HOW TO COMPLETE THIS TASK:
Pick out and copy every line below that has the word "computer".

++++++++++

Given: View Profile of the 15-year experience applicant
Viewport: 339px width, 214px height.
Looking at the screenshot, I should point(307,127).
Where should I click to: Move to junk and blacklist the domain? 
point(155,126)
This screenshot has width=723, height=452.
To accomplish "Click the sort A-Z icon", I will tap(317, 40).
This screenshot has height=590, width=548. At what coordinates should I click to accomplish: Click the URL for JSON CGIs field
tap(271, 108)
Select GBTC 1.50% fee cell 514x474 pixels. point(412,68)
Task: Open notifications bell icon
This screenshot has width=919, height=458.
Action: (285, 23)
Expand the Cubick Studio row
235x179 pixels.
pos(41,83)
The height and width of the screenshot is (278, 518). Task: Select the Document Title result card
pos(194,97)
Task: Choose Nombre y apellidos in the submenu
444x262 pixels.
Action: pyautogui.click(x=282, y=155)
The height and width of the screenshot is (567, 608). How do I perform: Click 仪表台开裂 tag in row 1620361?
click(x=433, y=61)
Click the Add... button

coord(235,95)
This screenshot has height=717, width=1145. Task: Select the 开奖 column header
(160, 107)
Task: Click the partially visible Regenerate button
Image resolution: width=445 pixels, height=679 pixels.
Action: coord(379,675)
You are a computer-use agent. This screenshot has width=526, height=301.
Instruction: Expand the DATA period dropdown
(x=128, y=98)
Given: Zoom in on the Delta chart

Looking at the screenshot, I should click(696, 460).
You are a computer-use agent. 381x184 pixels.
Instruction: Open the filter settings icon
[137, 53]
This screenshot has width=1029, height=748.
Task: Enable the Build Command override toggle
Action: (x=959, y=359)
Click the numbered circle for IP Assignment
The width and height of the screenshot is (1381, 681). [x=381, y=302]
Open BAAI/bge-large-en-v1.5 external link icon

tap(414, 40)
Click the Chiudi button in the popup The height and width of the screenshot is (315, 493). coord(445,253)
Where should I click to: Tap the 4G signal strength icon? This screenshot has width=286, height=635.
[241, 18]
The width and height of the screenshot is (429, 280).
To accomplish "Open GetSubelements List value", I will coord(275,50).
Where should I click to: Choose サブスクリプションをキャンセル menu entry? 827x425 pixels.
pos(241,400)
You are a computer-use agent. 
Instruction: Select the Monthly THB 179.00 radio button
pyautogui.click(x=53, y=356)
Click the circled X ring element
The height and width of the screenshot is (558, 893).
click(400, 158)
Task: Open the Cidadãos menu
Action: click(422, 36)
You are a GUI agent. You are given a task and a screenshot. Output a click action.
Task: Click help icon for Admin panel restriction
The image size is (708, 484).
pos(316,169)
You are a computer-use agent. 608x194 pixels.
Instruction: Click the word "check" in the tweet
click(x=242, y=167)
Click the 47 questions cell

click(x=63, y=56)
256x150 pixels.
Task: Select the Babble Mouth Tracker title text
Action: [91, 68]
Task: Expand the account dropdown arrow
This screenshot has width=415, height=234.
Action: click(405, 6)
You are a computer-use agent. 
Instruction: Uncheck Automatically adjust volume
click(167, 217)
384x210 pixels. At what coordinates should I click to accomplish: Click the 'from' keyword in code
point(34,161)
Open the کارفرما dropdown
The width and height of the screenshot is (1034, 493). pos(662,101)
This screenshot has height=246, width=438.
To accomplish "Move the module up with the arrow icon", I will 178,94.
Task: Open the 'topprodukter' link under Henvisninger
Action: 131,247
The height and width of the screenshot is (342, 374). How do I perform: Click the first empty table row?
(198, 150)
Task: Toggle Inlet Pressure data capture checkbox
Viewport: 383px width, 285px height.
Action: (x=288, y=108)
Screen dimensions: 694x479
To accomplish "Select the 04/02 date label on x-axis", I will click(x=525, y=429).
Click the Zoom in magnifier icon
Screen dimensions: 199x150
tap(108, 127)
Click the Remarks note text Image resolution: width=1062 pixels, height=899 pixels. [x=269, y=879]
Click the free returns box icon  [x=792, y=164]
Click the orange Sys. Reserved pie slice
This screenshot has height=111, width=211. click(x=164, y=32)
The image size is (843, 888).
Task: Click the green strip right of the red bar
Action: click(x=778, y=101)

++++++++++

RESULT:
You are a computer-use agent. This screenshot has width=526, height=301.
You are a computer-use agent. 381x184 pixels.
You are a computer-use agent. 
You are a computer-use agent. 608x194 pixels.
You are a computer-use agent. 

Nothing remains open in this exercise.